_Written request_: Copy out every one of the entries below, swapping "Image resolution" for "Display resolution" each time it occurs and changing nothing else.

————

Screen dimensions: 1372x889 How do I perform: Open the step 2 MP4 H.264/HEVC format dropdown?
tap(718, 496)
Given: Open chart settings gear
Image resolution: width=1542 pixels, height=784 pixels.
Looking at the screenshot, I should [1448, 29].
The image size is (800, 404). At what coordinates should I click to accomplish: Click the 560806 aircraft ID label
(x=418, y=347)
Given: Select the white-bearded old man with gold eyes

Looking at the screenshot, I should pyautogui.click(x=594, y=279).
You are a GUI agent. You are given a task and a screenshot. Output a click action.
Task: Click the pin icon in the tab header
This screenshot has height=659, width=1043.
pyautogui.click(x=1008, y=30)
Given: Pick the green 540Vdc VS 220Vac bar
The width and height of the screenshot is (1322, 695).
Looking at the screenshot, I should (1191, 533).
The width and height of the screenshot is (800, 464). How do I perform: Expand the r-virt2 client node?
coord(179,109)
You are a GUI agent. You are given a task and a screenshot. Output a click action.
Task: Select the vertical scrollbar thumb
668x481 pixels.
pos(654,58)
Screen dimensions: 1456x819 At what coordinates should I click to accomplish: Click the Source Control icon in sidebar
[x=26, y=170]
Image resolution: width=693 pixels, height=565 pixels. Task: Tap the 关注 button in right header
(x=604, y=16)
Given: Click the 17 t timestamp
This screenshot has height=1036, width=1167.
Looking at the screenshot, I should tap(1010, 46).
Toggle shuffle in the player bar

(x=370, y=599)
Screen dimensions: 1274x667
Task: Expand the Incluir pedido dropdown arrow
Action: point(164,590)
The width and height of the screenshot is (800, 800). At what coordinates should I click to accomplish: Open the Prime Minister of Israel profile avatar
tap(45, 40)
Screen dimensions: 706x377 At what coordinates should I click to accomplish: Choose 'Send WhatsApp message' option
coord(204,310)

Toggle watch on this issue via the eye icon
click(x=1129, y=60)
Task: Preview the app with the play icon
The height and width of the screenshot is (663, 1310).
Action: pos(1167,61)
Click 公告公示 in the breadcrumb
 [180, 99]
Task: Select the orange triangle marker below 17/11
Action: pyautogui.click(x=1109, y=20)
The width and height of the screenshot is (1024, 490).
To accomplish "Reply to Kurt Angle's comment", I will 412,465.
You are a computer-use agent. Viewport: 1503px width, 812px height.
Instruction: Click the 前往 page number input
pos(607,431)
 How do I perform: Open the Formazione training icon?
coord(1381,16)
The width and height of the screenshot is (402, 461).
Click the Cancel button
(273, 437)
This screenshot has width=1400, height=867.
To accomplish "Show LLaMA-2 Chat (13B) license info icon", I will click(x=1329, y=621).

————

_Written solution_:
Screen dimensions: 1372x889 How do I perform: Open the step 2 MP4 H.264/HEVC format dropdown?
tap(718, 496)
Given: Open chart settings gear
Display resolution: width=1542 pixels, height=784 pixels.
Looking at the screenshot, I should [1448, 29].
The image size is (800, 404). At what coordinates should I click to accomplish: Click the 560806 aircraft ID label
(x=418, y=347)
Given: Select the white-bearded old man with gold eyes

Looking at the screenshot, I should pyautogui.click(x=594, y=279).
You are a GUI agent. You are given a task and a screenshot. Output a click action.
Task: Click the pin icon in the tab header
This screenshot has height=659, width=1043.
pyautogui.click(x=1008, y=30)
Given: Pick the green 540Vdc VS 220Vac bar
The width and height of the screenshot is (1322, 695).
Looking at the screenshot, I should (1191, 533).
The width and height of the screenshot is (800, 464). How do I perform: Expand the r-virt2 client node?
coord(179,109)
You are a GUI agent. You are given a task and a screenshot. Output a click action.
Task: Select the vertical scrollbar thumb
668x481 pixels.
pos(654,58)
Screen dimensions: 1456x819 At what coordinates should I click to accomplish: Click the Source Control icon in sidebar
[x=26, y=170]
Display resolution: width=693 pixels, height=565 pixels. Task: Tap the 关注 button in right header
(x=604, y=16)
Given: Click the 17 t timestamp
This screenshot has height=1036, width=1167.
Looking at the screenshot, I should tap(1010, 46).
Toggle shuffle in the player bar

(x=370, y=599)
Screen dimensions: 1274x667
Task: Expand the Incluir pedido dropdown arrow
Action: point(164,590)
The width and height of the screenshot is (800, 800). At what coordinates should I click to accomplish: Open the Prime Minister of Israel profile avatar
tap(45, 40)
Screen dimensions: 706x377 At what coordinates should I click to accomplish: Choose 'Send WhatsApp message' option
coord(204,310)

Toggle watch on this issue via the eye icon
click(x=1129, y=60)
Task: Preview the app with the play icon
The height and width of the screenshot is (663, 1310).
Action: pos(1167,61)
Click 公告公示 in the breadcrumb
 [180, 99]
Task: Select the orange triangle marker below 17/11
Action: pyautogui.click(x=1109, y=20)
The width and height of the screenshot is (1024, 490).
To accomplish "Reply to Kurt Angle's comment", I will 412,465.
You are a computer-use agent. Viewport: 1503px width, 812px height.
Instruction: Click the 前往 page number input
pos(607,431)
 How do I perform: Open the Formazione training icon?
coord(1381,16)
The width and height of the screenshot is (402, 461).
Click the Cancel button
(273, 437)
This screenshot has width=1400, height=867.
To accomplish "Show LLaMA-2 Chat (13B) license info icon", I will click(x=1329, y=621).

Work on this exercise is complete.